Mary Varale, protagonista dell'alpinismo femminile del 900 !

 

Mary Varale in una foto dell'epoca

Mary Gennaro Varale, conosciuta come Mary Varale, fu una grandissima alpinista italiana, tra le più attive in assoluto del secolo scorso.

Nasce a Marsiglia (Francia) nel 1895 e fin da subito, in tenera età, si avvicina al mondo della montagna e dell'alpinismo, dimostrando fin da subito una innata attitudine per l'arrampicata.

 

Nei primi anni '20 e '30 del secolo scorso, in una società alpinistica fatta quasi esclusivamente di soli uomini, conquista la bellezza di oltre 217 cime scalate

Un numero considerevole per l'epoca, figuriamoci per una donna !

 

Nel 1933 si sposa con Vittorio Varale, giornalista italiano, che sicuramente riesce a diffondere e rendere noto attraverso i media le imprese della moglie Mary Varale.

 

Impressionando soprattutto per le sue gesta atletiche e di coraggio, Mary arriva per fino ad impressionare alpinisti del calibro di Tita Piaz, il così detto “Diavolo delle Dolomiti” e prendere spunto da Riccardo Cassin o da Emilio Comici, sua maestri indiscussi.

Le oltre 200 cime conquistate da Mary Varale in pochi anni di attività alpinistica, le permettono di conquistare senza ombra di dubbio uno dei primi posti assoluti tra le migliore donne alpinistiche del secolo !

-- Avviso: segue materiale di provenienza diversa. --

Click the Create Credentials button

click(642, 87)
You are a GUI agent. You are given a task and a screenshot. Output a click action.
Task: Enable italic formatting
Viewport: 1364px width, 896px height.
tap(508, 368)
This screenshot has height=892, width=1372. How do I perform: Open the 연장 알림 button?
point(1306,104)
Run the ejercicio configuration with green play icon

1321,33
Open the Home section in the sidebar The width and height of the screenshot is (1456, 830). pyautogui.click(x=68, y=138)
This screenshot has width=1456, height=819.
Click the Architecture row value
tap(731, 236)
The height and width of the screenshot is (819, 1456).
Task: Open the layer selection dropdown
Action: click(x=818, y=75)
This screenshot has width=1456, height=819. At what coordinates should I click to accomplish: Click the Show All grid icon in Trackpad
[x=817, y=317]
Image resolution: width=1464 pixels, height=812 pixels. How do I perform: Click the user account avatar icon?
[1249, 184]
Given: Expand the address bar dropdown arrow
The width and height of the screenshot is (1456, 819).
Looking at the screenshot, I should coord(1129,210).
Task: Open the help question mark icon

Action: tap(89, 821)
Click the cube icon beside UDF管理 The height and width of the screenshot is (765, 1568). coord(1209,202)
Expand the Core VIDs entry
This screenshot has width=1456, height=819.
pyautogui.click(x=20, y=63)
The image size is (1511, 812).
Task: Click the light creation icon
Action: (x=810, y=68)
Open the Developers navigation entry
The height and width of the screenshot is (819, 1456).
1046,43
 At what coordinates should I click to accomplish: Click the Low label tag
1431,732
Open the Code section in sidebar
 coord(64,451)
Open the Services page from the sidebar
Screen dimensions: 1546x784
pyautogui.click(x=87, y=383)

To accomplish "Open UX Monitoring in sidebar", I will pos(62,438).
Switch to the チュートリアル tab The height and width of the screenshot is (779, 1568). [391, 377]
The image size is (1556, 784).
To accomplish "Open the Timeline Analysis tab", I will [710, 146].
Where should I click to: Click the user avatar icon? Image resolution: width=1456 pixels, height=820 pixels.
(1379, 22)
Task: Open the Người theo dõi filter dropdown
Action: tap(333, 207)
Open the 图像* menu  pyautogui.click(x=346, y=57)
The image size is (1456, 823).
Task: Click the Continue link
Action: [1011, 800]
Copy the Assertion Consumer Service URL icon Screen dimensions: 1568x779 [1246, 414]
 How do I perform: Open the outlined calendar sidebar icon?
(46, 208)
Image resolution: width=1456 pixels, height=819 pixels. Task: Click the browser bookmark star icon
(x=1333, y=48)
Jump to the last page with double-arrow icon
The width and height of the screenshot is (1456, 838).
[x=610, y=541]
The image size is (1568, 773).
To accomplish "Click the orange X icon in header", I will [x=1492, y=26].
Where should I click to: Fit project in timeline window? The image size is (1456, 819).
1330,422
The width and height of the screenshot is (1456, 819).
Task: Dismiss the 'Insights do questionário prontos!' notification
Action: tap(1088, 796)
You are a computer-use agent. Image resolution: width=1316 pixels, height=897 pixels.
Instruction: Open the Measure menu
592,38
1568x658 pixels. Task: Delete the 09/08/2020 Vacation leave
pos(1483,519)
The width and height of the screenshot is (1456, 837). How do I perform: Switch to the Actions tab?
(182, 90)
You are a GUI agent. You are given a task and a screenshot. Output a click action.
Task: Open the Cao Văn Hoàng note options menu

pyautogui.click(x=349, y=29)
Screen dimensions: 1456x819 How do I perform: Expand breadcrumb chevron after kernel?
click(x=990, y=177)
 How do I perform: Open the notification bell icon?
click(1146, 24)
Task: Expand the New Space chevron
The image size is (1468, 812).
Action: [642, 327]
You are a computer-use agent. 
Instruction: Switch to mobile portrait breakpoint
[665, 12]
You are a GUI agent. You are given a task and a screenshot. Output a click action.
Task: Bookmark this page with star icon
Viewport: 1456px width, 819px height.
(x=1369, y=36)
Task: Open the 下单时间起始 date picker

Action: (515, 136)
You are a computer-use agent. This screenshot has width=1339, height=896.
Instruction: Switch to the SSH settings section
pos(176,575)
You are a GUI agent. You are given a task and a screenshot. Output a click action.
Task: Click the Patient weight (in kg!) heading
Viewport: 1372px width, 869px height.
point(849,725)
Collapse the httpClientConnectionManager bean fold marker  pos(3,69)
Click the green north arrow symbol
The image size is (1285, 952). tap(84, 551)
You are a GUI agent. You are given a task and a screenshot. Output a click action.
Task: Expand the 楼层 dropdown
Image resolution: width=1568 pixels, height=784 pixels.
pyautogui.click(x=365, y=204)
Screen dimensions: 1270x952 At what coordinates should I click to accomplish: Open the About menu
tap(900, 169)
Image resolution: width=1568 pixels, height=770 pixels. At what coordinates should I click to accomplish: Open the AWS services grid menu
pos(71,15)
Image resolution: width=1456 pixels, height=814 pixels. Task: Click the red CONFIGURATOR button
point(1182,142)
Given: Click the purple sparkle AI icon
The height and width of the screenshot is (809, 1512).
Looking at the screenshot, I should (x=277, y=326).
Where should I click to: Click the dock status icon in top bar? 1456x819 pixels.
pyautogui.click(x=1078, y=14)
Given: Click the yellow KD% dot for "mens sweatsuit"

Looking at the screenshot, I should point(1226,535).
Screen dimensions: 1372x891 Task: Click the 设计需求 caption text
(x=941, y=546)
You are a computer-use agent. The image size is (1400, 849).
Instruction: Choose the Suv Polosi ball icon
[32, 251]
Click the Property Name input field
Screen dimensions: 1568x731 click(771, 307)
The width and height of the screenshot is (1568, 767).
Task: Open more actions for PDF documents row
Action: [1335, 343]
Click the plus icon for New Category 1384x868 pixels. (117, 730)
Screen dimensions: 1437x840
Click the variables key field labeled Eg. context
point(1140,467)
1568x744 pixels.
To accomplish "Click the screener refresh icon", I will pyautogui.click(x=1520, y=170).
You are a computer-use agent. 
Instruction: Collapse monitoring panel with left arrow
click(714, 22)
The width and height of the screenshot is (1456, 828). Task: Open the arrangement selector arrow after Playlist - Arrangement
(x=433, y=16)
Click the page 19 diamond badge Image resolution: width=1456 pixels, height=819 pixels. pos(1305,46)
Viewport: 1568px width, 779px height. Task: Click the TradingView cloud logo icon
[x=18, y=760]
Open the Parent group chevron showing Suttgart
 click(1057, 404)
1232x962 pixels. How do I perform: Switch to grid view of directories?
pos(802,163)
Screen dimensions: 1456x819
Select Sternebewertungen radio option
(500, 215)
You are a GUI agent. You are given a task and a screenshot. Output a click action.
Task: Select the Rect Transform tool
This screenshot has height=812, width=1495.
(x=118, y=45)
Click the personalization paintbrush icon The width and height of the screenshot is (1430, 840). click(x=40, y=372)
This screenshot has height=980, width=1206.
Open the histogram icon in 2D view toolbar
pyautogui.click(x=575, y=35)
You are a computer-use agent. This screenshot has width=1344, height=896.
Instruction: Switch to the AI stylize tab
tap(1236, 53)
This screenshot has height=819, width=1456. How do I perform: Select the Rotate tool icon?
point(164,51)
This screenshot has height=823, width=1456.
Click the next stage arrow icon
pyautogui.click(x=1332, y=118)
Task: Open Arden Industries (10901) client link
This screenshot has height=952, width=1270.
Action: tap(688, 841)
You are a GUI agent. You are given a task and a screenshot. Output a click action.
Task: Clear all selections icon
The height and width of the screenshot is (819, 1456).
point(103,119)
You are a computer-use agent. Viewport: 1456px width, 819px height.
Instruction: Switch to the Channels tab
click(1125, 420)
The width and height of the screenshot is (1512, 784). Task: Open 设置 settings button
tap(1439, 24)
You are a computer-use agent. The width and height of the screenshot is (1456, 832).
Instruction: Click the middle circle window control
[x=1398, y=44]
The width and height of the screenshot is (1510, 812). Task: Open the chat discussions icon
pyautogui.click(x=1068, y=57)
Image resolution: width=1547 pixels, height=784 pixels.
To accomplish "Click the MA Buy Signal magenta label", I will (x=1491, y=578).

Come lei, altre alpiniste erano la famosa Ninì Pietrasanta, nata anch'essa in Francia nei primi anni del '900.

 

L'ottusità del tempo e il fatto di essere una donna, gli causò per l'epoca grandi dispiaceri e rallentamenti per la sua carriera.

Mary Varale però ebbe un carattere molto forte, il quale gli permise molte volte di rispondere a tono a situazione complesse e scomode, come la diatriba avvenuta nel 1935, che la portò ad abbandonare completamente il Club Alpino Italiano, per la scelta del sodalizio di non voler concedere la medaglia al valor atletico ad Alvise Andrich, reo di essere stato semplicemente suo compagno di cordata, nonostante l'alto valore della scalata intrapresa sul Cimon della Pala.

Mary Varale prese a cuore la questione e cercò di fare il possibile per permettere all'amico Alvise il riconoscimento della sua impresa sportiva, ma i maschilisti dell'epoca non vollero prendere in considerazione la questione per cercare il più possibile di dissuadere Mary Varale dalla sua carriera alpinistica.

Ella arrivò perfino a scrivere una lettera dai toni molto accesi, firmandola di proprio pugno e indirizzandola agli allora esponenti del CAI di Belluno: “In questa compagnia di ipocriti e di buffoni io non posso più stare, mi dispiace forse perdere la compagnia dei cari compagni di Belluno, ma non farò più niente in montagna che possa rendere onore al Club Alpino dal quale mi allontano disgustata anche per una ingiustizia commessa col rifiutarmi un articolo”

 

Nel lecchese e soprattutto nel Gruppo delle Grigne, effettuò diverse salite alpinistiche e alcune prime assolute, tanto da ricevere l'appellativo di “Signora di Milano” per la sua grande frequentazione del milanese e delle cime della vicina Valsassina !

Il Rifugio Rosalba e Rifugio Brioschi, celebri rifugi delle Grigne, l'anno ricordata dedicandogli l'edizione 2023 del Festival InGrigna, un festival culturale dedicato alla Grigna e alla Montagna

 

Verso la fine degli anni '30 si allontana progressivamente dall'arrampicata estrema, sia per i dispiaceri ricevuti dal mondo alpinistico e anche per far fronte ad un peggioramento delle condizioni della sua artrite precoce, dalla quale ne era appunto affetta.

Mary Varale muore nel 1963 a Genova.